(Element lookup records)

>>

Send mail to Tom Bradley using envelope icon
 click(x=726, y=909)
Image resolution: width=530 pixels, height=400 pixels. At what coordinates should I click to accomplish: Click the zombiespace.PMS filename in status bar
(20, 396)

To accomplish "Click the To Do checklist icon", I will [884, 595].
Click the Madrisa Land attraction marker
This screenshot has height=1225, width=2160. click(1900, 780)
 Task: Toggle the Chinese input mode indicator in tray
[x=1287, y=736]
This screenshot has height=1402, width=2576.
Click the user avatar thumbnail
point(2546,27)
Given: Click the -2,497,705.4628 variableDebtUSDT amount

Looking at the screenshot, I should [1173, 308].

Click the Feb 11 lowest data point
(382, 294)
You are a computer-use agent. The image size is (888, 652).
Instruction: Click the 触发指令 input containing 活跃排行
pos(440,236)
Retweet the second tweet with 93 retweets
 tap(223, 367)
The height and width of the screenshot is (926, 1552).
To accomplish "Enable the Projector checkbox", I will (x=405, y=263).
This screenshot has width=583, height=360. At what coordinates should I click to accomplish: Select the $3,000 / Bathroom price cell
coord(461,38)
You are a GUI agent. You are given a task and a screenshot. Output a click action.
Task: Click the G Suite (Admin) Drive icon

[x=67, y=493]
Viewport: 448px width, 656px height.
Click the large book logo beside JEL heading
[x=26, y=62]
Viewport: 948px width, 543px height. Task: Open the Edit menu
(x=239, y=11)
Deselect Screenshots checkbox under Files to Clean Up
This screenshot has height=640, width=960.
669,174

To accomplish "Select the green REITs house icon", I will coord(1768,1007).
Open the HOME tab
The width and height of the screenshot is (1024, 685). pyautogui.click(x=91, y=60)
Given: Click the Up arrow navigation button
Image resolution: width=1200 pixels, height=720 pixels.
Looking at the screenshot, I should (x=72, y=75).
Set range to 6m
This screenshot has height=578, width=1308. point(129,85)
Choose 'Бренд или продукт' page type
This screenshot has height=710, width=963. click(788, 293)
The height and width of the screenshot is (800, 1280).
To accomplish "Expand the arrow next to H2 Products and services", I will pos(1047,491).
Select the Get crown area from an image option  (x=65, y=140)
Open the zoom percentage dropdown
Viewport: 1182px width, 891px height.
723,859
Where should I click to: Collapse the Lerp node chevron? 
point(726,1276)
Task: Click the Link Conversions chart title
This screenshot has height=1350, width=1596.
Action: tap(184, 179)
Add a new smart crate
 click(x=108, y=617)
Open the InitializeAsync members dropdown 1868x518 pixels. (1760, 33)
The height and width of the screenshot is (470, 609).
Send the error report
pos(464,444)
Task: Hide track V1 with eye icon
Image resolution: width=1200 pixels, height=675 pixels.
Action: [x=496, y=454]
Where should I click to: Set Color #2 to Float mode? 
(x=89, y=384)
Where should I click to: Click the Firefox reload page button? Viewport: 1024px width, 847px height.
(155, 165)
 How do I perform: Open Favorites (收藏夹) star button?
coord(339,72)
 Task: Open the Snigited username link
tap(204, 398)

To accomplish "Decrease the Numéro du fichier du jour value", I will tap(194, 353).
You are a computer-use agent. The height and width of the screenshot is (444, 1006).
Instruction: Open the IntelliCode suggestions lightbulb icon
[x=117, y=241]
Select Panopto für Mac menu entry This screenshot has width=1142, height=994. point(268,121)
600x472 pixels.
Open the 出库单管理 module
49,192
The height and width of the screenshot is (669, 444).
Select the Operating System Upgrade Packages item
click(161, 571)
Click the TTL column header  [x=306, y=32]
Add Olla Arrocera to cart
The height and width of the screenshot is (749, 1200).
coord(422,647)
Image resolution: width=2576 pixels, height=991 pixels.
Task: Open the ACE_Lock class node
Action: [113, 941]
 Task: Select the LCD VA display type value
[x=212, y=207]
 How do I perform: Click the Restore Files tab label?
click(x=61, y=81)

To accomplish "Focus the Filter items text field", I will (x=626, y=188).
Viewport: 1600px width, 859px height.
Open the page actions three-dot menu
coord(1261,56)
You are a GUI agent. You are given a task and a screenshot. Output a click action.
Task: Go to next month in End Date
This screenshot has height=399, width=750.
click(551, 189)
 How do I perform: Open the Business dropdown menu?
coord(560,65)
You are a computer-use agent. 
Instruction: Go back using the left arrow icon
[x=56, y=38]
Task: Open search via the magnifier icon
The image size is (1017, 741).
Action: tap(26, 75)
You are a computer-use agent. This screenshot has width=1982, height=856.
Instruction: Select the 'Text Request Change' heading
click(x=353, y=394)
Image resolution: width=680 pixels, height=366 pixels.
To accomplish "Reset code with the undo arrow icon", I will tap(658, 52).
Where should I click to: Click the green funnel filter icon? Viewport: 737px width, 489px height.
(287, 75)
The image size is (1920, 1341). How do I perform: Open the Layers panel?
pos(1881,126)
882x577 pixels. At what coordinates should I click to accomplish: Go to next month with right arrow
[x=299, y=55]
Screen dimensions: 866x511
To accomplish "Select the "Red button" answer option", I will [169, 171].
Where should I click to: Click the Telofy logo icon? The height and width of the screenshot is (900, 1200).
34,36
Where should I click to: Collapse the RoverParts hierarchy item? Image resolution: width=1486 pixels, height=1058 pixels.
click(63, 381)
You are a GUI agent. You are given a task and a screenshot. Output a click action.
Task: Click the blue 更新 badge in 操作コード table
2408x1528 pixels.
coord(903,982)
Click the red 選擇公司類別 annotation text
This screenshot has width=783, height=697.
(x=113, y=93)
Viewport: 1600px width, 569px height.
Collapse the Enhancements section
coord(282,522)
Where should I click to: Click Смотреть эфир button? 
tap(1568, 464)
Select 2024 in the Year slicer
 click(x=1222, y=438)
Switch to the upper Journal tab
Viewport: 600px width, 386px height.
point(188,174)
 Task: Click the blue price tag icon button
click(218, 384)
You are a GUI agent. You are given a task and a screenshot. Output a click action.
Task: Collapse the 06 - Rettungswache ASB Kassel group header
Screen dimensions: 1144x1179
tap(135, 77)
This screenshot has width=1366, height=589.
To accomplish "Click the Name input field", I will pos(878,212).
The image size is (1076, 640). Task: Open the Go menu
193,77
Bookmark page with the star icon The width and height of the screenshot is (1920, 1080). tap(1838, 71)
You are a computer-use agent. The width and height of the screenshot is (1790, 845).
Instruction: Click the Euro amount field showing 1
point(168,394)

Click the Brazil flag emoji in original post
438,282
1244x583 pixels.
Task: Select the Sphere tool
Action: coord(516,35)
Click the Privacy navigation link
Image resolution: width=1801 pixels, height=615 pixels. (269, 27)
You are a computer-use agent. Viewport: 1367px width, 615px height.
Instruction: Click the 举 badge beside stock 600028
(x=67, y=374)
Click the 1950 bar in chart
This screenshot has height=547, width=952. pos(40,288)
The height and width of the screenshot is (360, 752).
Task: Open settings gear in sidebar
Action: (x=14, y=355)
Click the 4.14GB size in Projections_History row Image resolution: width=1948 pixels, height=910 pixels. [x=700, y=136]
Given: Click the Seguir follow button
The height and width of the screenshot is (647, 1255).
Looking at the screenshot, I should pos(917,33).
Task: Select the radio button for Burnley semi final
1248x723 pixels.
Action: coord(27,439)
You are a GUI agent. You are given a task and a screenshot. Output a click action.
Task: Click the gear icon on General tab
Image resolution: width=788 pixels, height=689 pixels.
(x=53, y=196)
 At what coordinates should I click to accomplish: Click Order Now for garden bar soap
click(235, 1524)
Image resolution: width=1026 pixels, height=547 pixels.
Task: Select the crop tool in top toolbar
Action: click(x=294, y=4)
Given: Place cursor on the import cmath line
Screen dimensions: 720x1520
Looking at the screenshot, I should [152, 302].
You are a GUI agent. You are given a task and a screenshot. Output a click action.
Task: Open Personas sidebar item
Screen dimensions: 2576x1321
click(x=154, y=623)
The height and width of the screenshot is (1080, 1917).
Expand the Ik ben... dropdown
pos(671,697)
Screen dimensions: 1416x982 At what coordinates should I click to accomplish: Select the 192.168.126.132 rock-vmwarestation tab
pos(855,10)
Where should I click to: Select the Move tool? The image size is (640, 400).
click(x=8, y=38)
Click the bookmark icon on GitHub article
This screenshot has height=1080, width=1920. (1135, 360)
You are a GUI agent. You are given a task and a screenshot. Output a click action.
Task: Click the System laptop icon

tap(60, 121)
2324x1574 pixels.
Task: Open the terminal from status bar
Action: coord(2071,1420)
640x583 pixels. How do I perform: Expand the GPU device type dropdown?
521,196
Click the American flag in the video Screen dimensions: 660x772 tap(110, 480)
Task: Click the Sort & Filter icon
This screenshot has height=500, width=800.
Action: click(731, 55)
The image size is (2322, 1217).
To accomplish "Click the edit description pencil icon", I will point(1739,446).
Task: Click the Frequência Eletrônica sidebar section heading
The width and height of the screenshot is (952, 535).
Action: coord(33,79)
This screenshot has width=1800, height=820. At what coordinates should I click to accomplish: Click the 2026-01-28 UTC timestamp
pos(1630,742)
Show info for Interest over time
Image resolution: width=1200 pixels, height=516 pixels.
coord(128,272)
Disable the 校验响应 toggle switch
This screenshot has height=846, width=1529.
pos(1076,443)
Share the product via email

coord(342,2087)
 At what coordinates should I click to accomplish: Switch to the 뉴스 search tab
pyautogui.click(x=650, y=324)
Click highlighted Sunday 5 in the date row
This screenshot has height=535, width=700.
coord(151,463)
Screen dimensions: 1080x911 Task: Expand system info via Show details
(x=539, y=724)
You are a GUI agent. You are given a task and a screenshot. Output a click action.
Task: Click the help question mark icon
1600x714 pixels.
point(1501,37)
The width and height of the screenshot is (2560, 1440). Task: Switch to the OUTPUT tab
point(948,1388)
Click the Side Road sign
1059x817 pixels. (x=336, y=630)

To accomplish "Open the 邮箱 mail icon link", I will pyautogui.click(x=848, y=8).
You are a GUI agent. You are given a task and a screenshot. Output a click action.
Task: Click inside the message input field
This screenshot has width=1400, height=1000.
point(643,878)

<<

_DESCRIPTION OF THE TASK:_
Copy the records word for word from the line with "How do I perform: Click" up to and including the line with "coord(1261,56)".

_PROBLEM SOLUTION:_
 How do I perform: Click the Restore Files tab label?
click(x=61, y=81)

To accomplish "Focus the Filter items text field", I will (x=626, y=188).
Viewport: 1600px width, 859px height.
Open the page actions three-dot menu
coord(1261,56)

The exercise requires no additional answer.